- _Your objective_: Please transcribe only the lines that run from the line bearing "Click the 将创建此分区 status text" to the end of the entries, keeping both end lines. Skip the pictures.

- _Exercise material_:
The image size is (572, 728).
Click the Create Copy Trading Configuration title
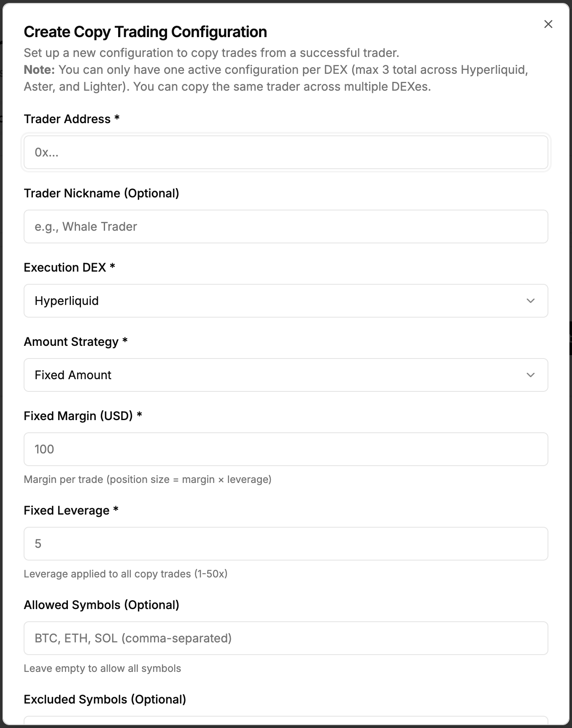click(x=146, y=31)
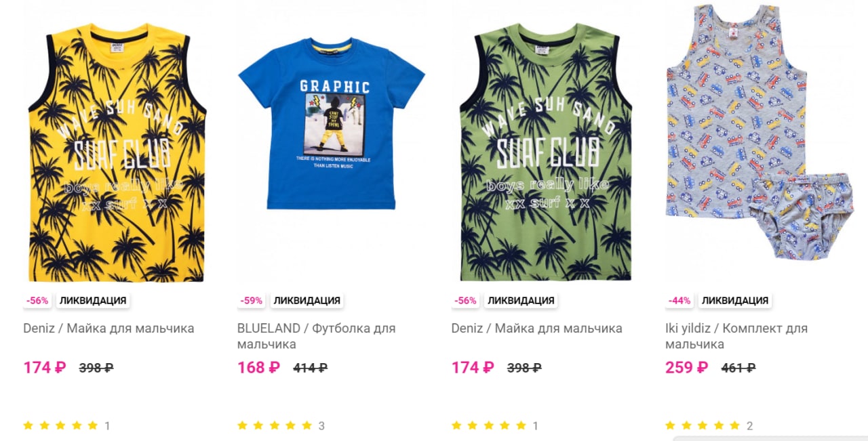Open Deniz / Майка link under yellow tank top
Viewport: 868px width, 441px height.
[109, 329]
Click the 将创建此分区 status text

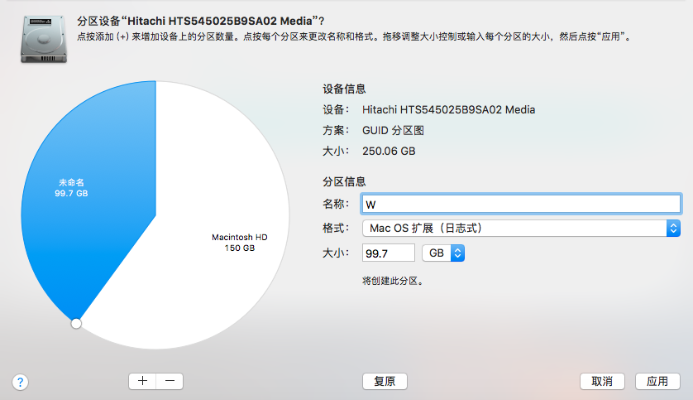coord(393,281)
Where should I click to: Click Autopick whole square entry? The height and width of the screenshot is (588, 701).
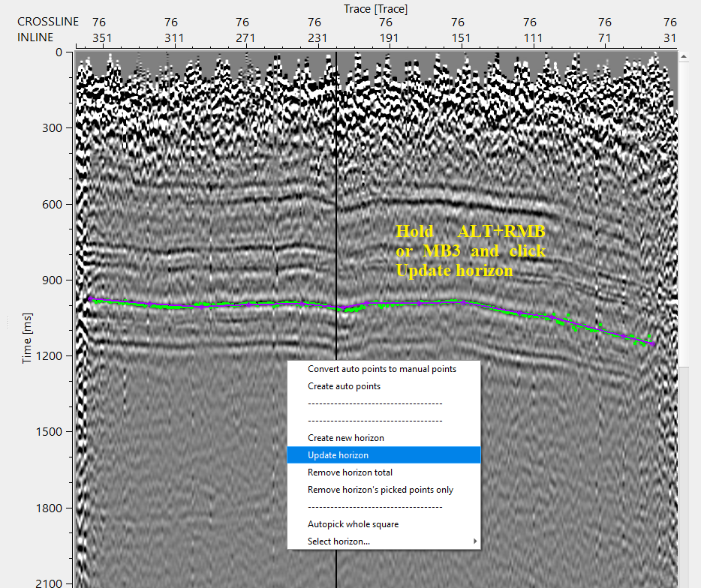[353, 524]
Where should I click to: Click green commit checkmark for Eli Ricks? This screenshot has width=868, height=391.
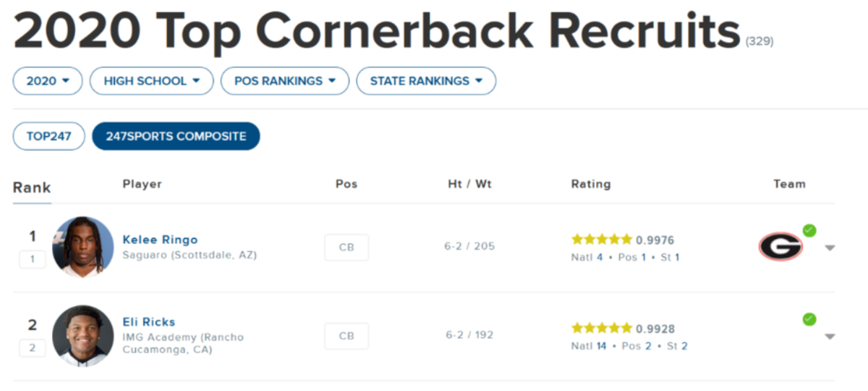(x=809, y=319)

- _Task response_:
Click the 将创建此分区 status text

coord(393,281)
Where should I click to: Click Autopick whole square entry? The height and width of the screenshot is (588, 701).
[353, 524]
Where should I click to: Click green commit checkmark for Eli Ricks? This screenshot has width=868, height=391.
(x=809, y=319)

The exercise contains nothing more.